Were you ever a teacher?
No. I was looking into going back for teaching, got a year of pre-requests behind me, and then the XL deal came through.

Can you tell me about The Dirty Shame?
I took a year off from Detroit and The Wildbunch. The company I was working for at the time had a position in LA. I felt like I needed a change and that The Wildbunch had gone as far as it was going to go. I wanted to get out of Detroit because I lived there for so long. I took the job in LA and was looking to get out of music. I thought it wasn't going anywhere. Ironically, I worked a later shift for the news wire I was working at and would get home at night and write more songs. I had an abundance of these slower songs and when I got back to Detroit a year later I went back into the studio and recorded them. I put a band together with some friends and we played for a year.

Out of all of the releases that you've been involved in floating around, which would you be most surprised to see someone bring up to you to autograph?
If someone got a hold of one of those eight tracks. That would be impossible. We released ten eight tracks of our second live show as The Wildbunch. No one has those. That would be the most surprising.

What's the possibility of any of The Wildbunch catalogue being re-recorded as Electric Six?
It depends. I write so many songs and everyone does as well. Tait's a music machine. John Nash, although he's only written one song, is a genius. Everyone in the band is more interested in coming up with new stuff. I was thinking about the song Take me to Your Leader. If we were to do one, that would be it. That's a pretty cool song.

What role do you think critics should play in people's consumption of music?
It's hard to say. I've been burned so many times. One of my favorite bands is The Magnetic Fields and I read a review about how bad they were live. I took it to heart, didn't go, and my friends said it was the best show they'd ever seen. It's a good way to find out what's out there, but I don't think about it too much.

How do you feel about the popularity of the band world wide?
I consider our band to be in a very fortunate position. We don't sell a lot of records, but we're the sort of band that people stick with. We're on the road so much and it's not uncommon for us to see the same people at four or five shows. We're generating a cult following that way. I'm talking to you right now and the world's biggest Electric Six fan two years from now hasn't even heard of us yet.

Are there any stories of hell-gigs or adventures on the road that you can share?
The line up we have now, we're pretty milk and cookies people.

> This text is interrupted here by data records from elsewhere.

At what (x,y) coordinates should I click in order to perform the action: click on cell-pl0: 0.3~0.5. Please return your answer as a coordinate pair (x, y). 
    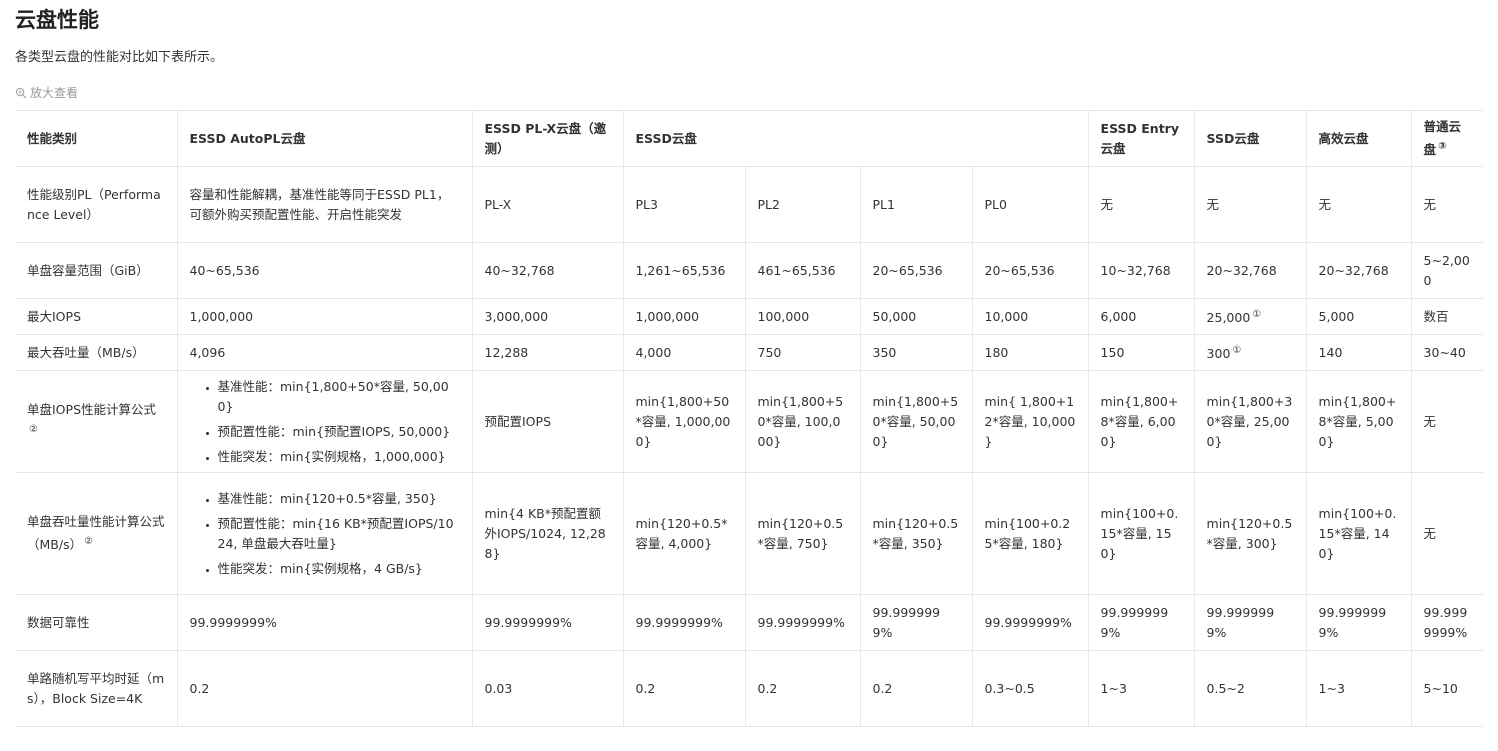
    Looking at the image, I should click on (1030, 688).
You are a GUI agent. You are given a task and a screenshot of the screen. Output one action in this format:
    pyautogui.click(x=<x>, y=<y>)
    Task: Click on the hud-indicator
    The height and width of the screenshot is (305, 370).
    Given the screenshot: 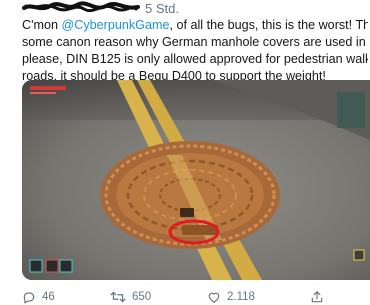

The one I can think of is when we took a big money gig to play Carlton College in Minneapolis. It was a one-time deal. You do an entire five-week tour and everything's fine with your vehicle, but when we drove to Minnesota everything that could go wrong did. Our alternator ran out in the middle of a severe thunderstorm and we had to run through the treacherous waters for half an hour to the next town before the battery shop closed. We were covered in mud and shit. Then, the next day, the trailer fell apart on us. We still made it to play the show. The best part was when we made it to the show and there was no alcohol. It was an alcohol free zone. That was the only show I've played completely sober. That's the worst.

What do you and the band like to do after a performance?
We like to chill out for a second. A lot of time, we like to go out and party. In as much as we party.

In our previous interview, you mentioned that Electric Six was available to hire for weddings, birthday parties, and other gatherings. Is that still the case?
That is. We're actually playing an event in LA in the middle of the next tour. They made it worth our while. We're going to play our show in Boston, fly to LA to do the event, and then fly back to do our show in DC.

In the past, you've been the start of many a rumor. Would you like to start one now?
I look back at where I was and look at where I am now and I'm a very happy man. I don't need to go make those things up anymore. I'll let the rumors take care of themselves.

Are there any under appreciated albums that you'd like to recommend to the readers?
The Infoitainment Scan by The Fall.

Electric Six will be playing at The Warsaw in Brooklyn on July 13th, at the Bowery Ballroom on September 16th, and Maxwell's, of Hoboken on September 18th.